## THE TASK
Please output the line containing "Instruction: Click the Thu 12 Feb date label" and all lines that follow it in the data below, exactly, with no pictures.
___ RECORDS TO PROCESS
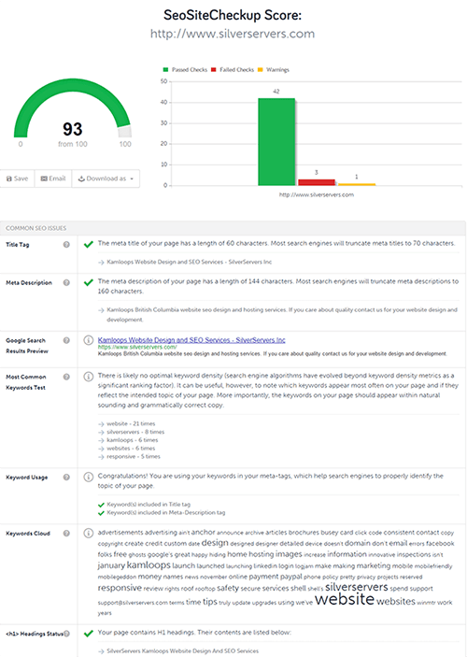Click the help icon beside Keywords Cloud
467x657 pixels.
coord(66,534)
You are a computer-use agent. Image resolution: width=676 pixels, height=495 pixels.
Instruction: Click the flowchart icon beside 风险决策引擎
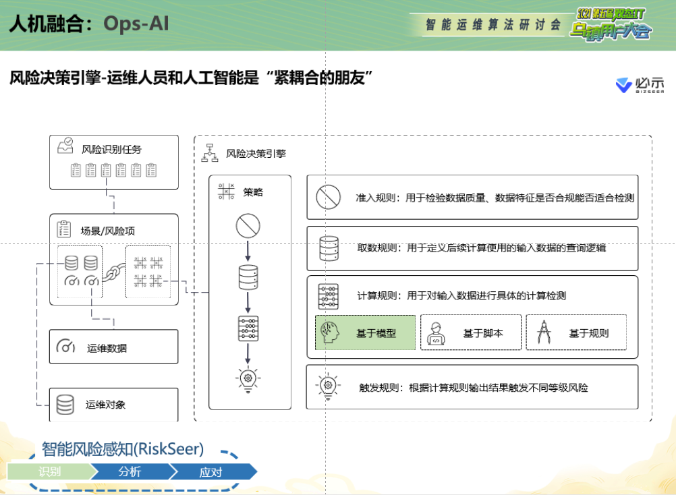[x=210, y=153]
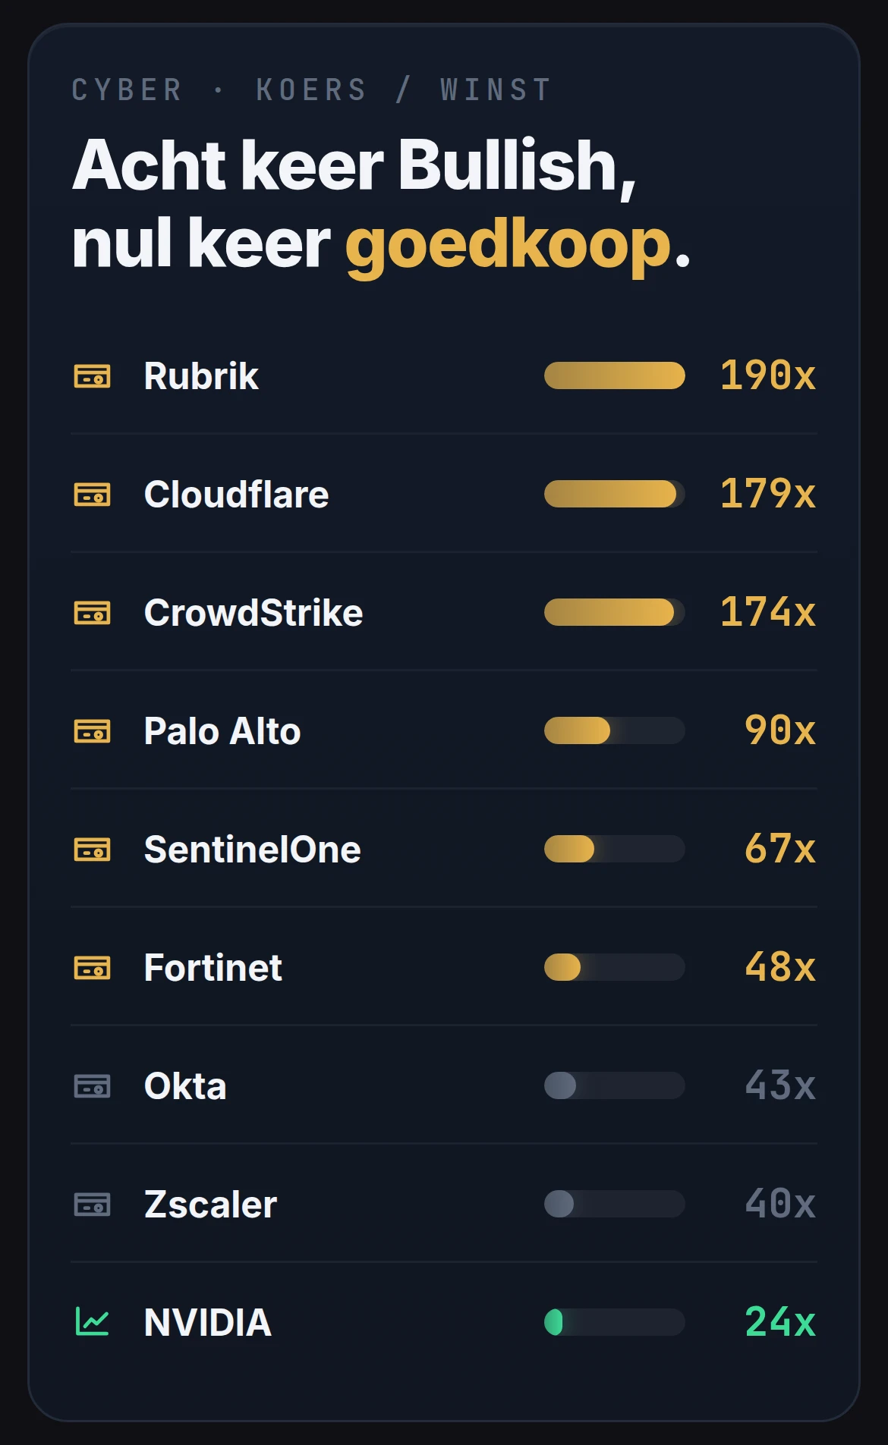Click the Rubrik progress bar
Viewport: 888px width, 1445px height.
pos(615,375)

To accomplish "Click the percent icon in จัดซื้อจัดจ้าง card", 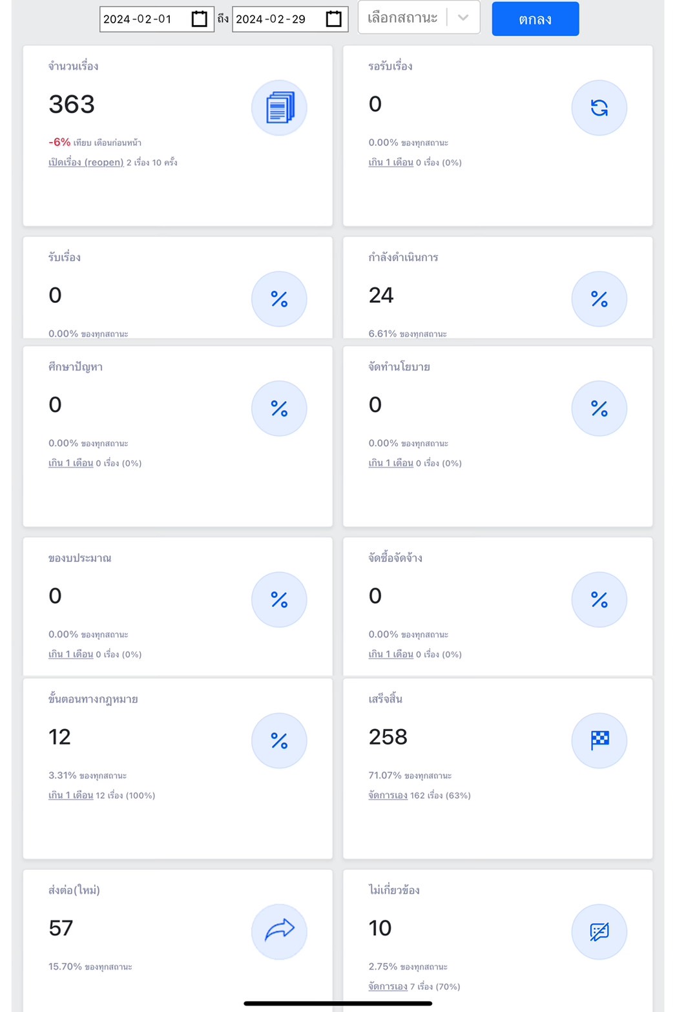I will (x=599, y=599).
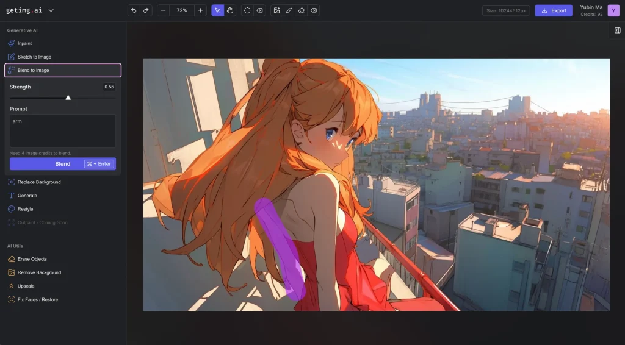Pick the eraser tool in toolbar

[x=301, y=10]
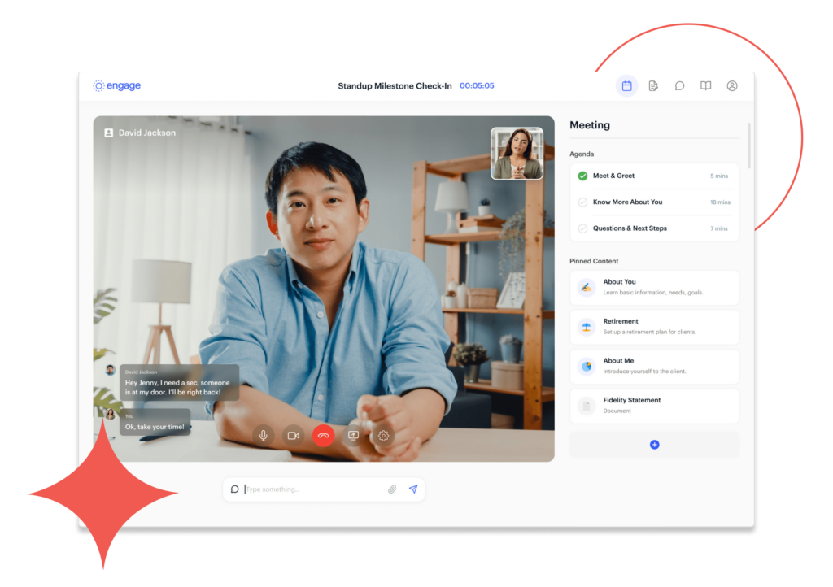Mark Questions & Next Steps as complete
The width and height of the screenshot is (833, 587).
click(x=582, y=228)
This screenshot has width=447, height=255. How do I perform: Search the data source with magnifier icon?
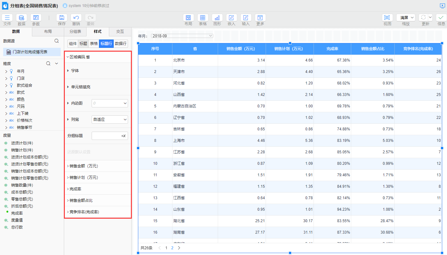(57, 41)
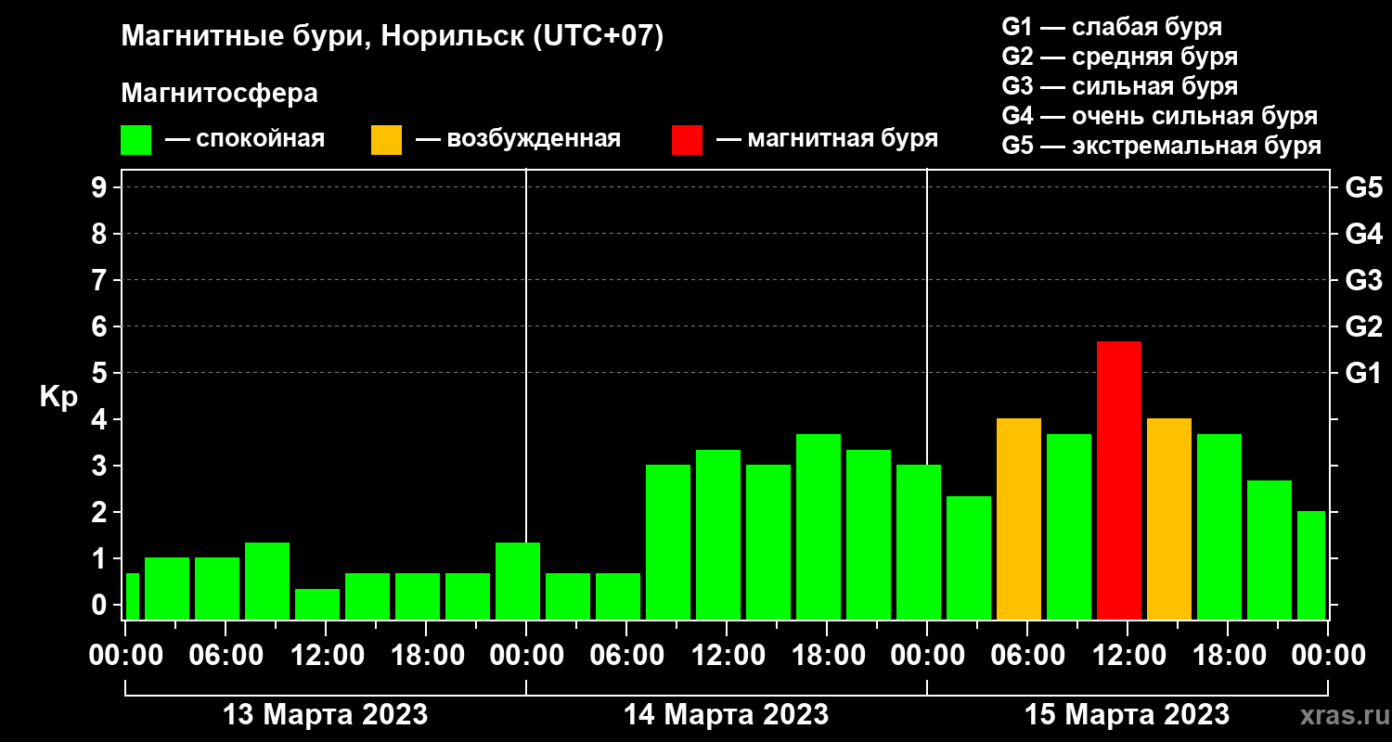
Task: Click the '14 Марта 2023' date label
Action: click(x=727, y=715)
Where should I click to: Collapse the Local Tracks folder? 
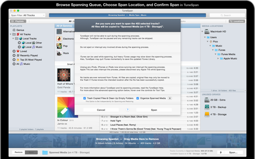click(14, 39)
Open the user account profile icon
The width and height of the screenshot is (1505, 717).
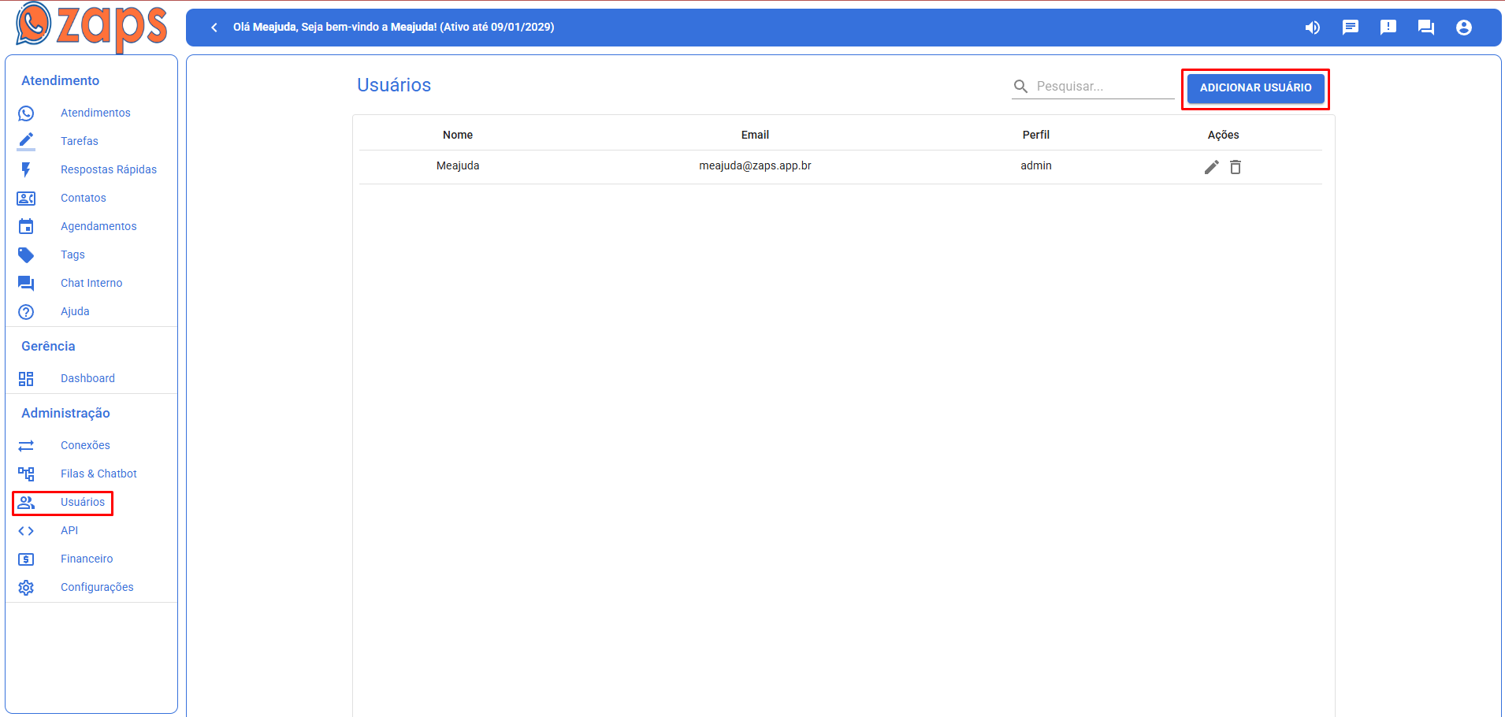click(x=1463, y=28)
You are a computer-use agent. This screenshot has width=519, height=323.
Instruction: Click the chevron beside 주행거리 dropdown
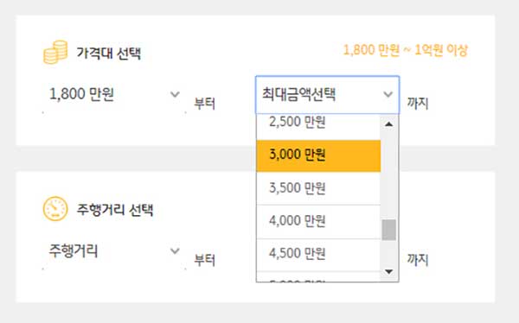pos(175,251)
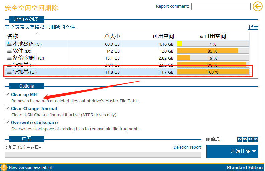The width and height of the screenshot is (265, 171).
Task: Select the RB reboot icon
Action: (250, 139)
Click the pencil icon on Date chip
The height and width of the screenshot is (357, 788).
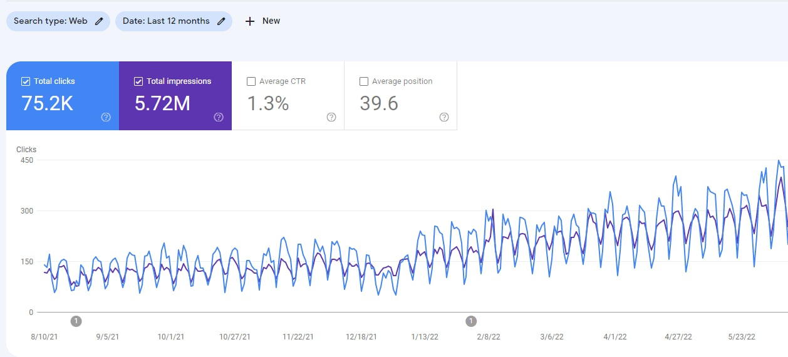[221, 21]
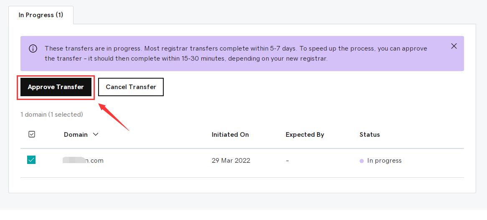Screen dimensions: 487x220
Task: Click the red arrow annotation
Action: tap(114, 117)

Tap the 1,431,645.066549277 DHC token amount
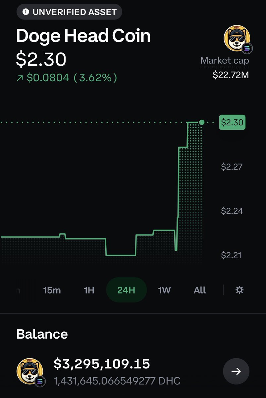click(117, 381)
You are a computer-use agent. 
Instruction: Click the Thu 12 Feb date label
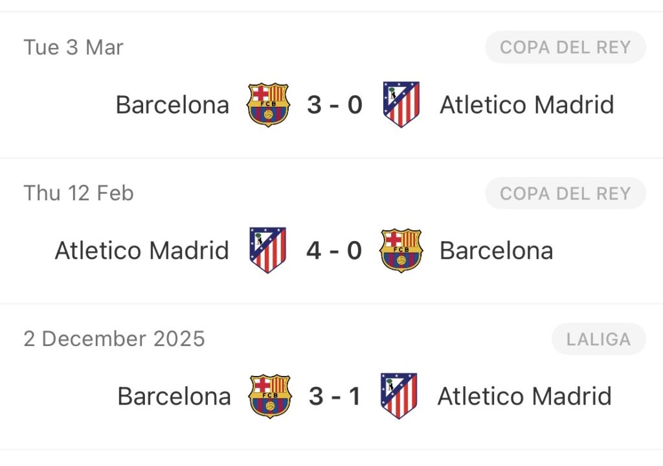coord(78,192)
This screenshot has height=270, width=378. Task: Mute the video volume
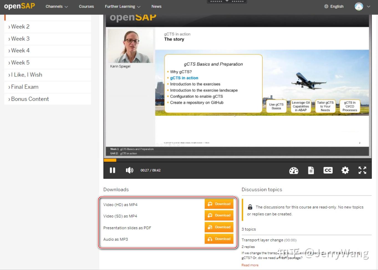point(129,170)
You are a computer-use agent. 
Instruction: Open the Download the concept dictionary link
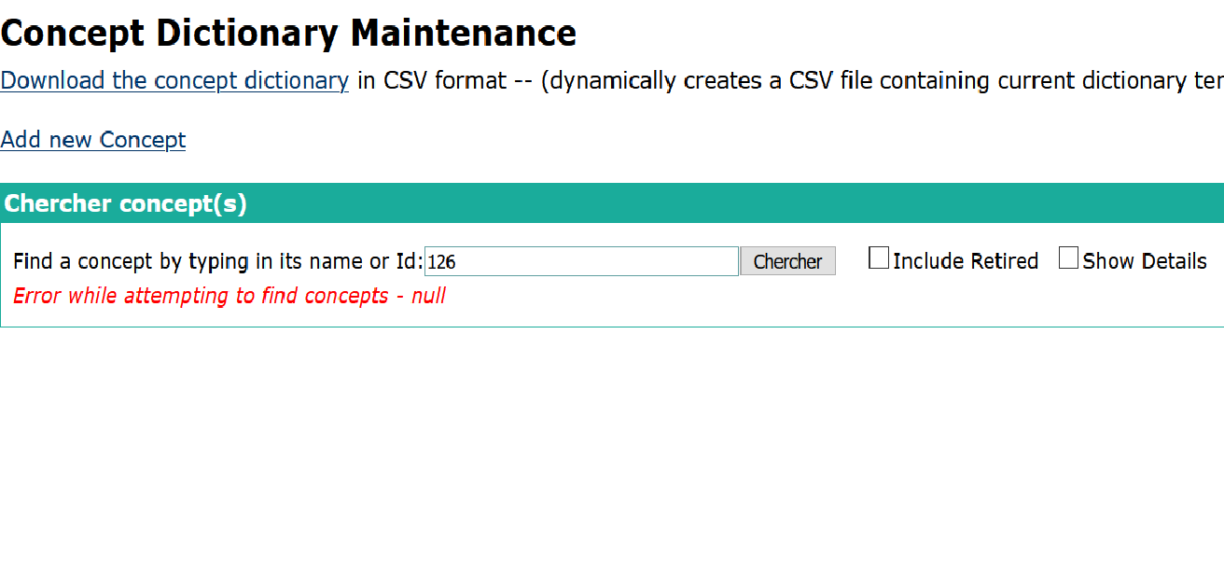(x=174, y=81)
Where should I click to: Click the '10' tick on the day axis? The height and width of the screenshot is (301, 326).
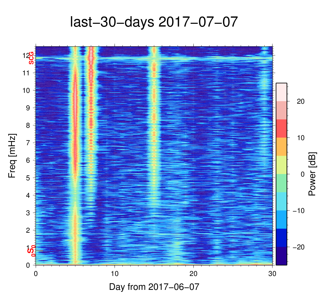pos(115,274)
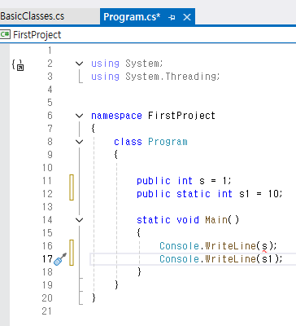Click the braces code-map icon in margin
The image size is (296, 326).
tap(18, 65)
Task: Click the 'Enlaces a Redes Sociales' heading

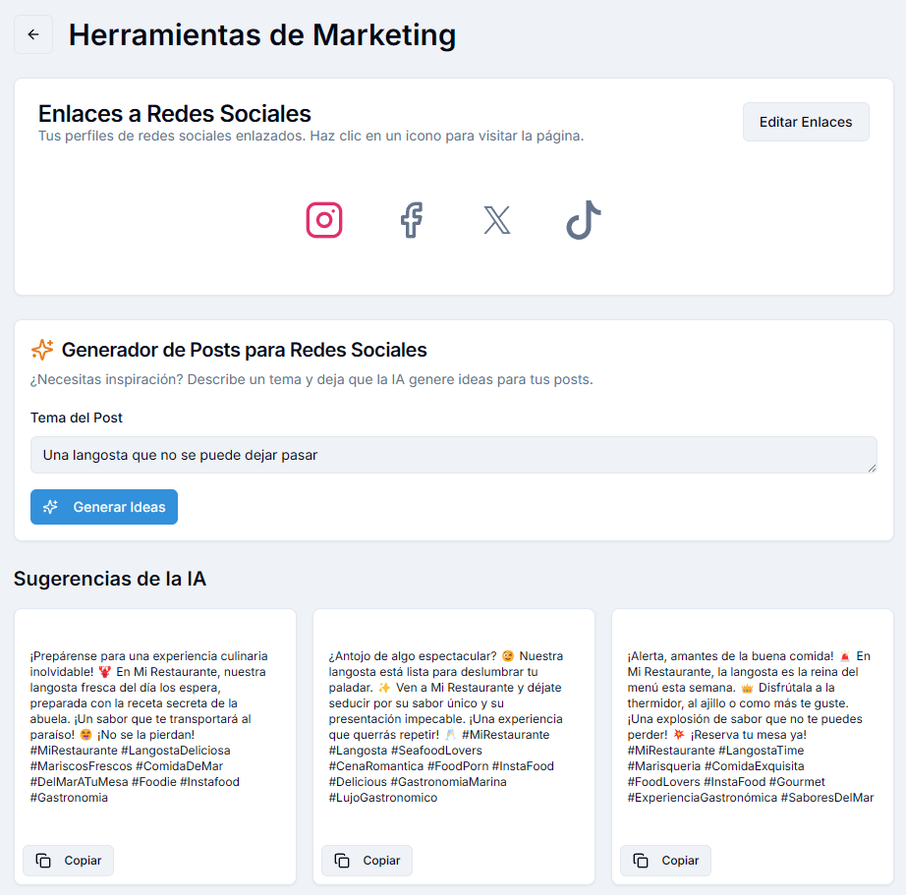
______
## OUTPUT BELOW
Instruction: Click the Thu 12 Feb date label
coord(78,192)
This screenshot has height=270, width=378. Task: Mute the video volume
point(129,170)
You are a computer-use agent. 
Instruction: Open the Download the concept dictionary link
(x=174, y=81)
Where should I click to: Click the '10' tick on the day axis? The height and width of the screenshot is (301, 326).
pos(115,274)
Click the braces code-map icon in margin
The image size is (296, 326).
tap(18, 65)
Task: Click the 'Enlaces a Redes Sociales' heading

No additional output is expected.